Proponents of population health at Stanford would also like to begin to explore master’s and PhD training programs for students interested in the growing field.
However, said Greenberg, “We’re not trying to create a school of public health, but instead, for example, to take advantage of the very substantial computational abilities here at Stanford to address questions at the confluence of basic biology, economics and health-care delivery. There are really scientific ways to figure out how to improve health-care efficiency, not just at Stanford, but across the country.”
One example involves devising ways to efficiently mine the huge amounts of data generated by the growing use of electronic health records to look for patterns in drug response or disease development. Another focuses on quicker, more effective ways to conduct clinical trials by randomizing patients into treatment groups during a routine medical appointment.

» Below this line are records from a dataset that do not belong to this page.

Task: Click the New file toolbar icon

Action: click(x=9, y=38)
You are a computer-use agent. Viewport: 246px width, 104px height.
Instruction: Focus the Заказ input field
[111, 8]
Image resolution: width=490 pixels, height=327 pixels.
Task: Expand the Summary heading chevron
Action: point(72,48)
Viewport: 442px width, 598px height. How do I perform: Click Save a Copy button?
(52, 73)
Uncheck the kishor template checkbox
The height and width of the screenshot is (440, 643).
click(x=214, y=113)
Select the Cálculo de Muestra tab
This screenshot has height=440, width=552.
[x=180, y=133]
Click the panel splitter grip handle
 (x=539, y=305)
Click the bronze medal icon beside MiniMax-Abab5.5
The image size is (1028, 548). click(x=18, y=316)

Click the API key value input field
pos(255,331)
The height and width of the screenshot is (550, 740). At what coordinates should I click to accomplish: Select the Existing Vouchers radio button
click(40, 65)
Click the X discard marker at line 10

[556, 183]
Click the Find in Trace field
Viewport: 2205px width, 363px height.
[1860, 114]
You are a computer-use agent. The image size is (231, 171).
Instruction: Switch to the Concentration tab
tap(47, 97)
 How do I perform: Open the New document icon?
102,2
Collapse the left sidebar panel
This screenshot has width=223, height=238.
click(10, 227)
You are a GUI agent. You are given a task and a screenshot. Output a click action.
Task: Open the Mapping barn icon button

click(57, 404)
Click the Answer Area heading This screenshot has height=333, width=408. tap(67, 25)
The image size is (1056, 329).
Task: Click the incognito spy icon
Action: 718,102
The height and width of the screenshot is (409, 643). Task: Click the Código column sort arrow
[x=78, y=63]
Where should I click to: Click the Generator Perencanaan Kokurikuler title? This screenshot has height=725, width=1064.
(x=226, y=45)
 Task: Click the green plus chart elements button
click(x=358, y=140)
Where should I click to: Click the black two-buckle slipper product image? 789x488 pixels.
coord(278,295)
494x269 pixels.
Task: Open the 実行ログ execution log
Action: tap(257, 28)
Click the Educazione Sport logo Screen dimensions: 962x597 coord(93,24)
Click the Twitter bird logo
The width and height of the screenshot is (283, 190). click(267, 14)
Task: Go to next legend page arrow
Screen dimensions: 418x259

Funding a new program is always an issue. According to Greenberg, however, there is a growing awareness of the need for studies of population health in which the National Institutes of Health as well as private foundations are eager to invest. Here at Stanford, the most recent round of Spectrum Innovation Awards focused in part on population sciences and included grants to promote the integration of infectious diseases into population surveys, and to develop a new screening device for neonatal jaundice in India.
“The further convergence of population health sciences with early disease detection and diagnostic tools arising from genomics and proteomics as part of ‘prediction medicine,’ coupled with imaging and detection devices as well as informatics and statistics, offer the prospect of major transformations in health preservation and disease management,” said Pizzo.
In the end, there need be no choice made between personalized medicine and population studies, said Ioannidis.
“Every large population is made up of individuals, and it’s not possible to provide the best health care for one person without understanding how the health of the larger group is determined. We have to compare and juxtapose an individual against his or her background, and make comparisons with many other individuals, in order to make the best choices. We now have a way to take all the technology and measurements that we’ve been getting in the research laboratory and test them in populations to see what kind of an impact we can make. There is no other way than testing these ideas in large scale in real human beings.”